Material supplied —
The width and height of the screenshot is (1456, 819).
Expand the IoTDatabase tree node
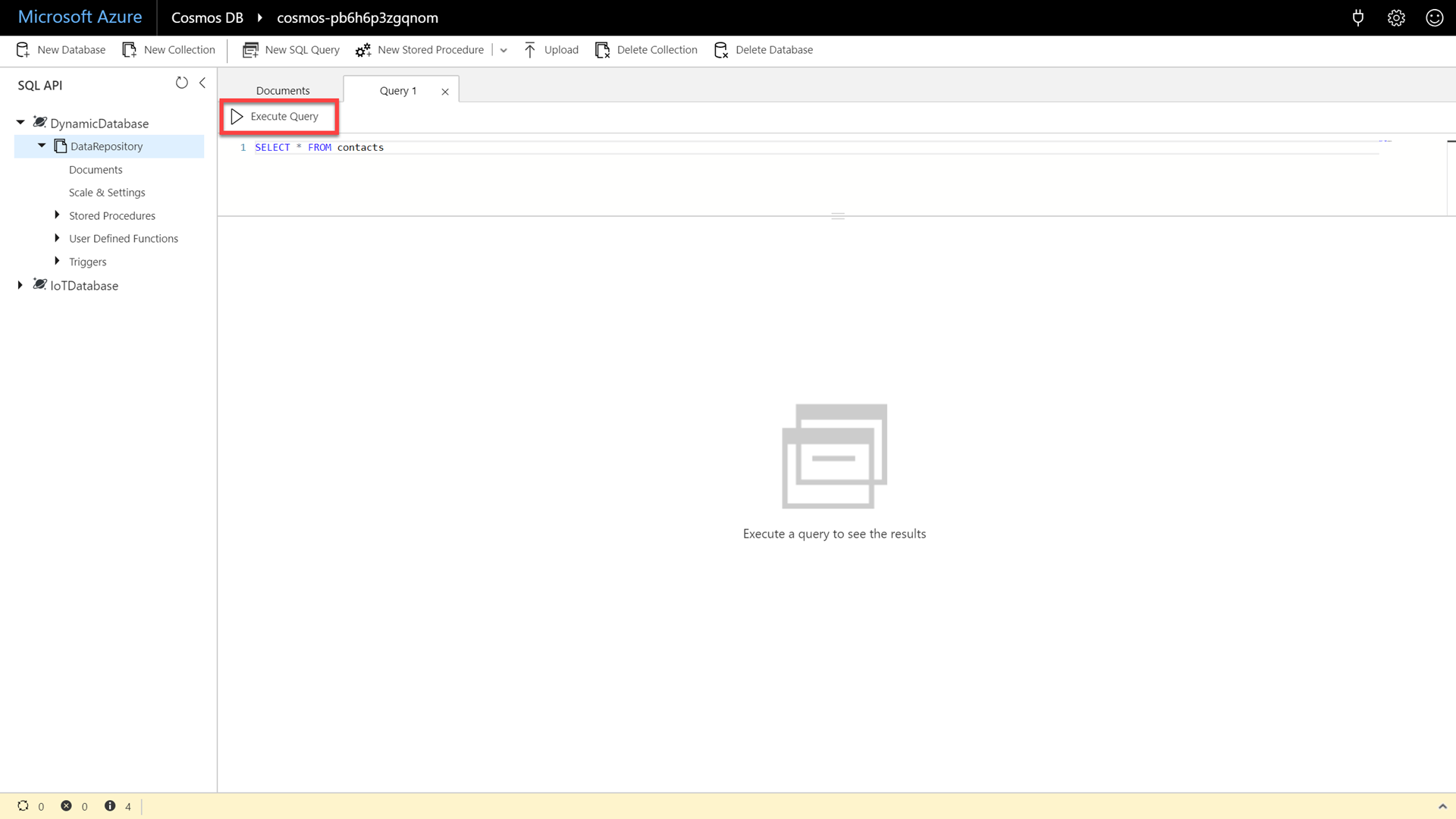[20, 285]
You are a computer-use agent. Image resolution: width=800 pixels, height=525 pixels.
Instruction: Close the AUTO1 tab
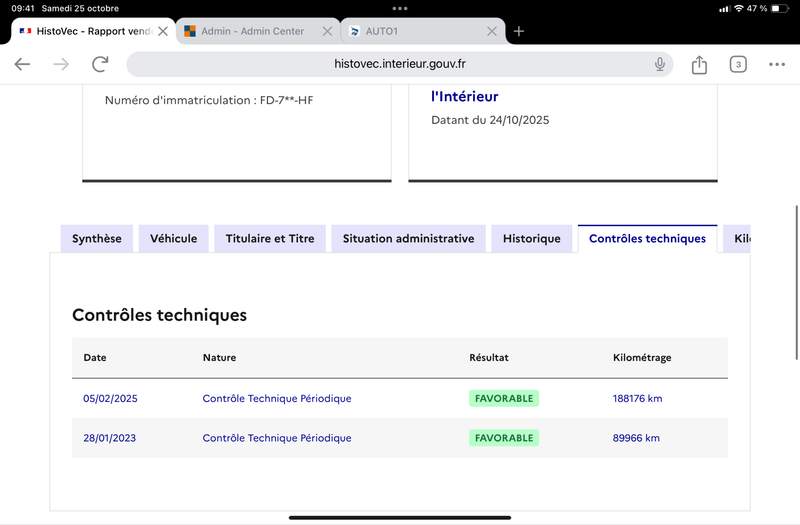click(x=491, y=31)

* * *

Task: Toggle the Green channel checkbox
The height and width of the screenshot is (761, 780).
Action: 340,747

Set task — Filter the data above and copy each line that contains the word "screenshot", matching case exactly.

Solution to the exercise —
The width and height of the screenshot is (1456, 819).
The height and width of the screenshot is (761, 780).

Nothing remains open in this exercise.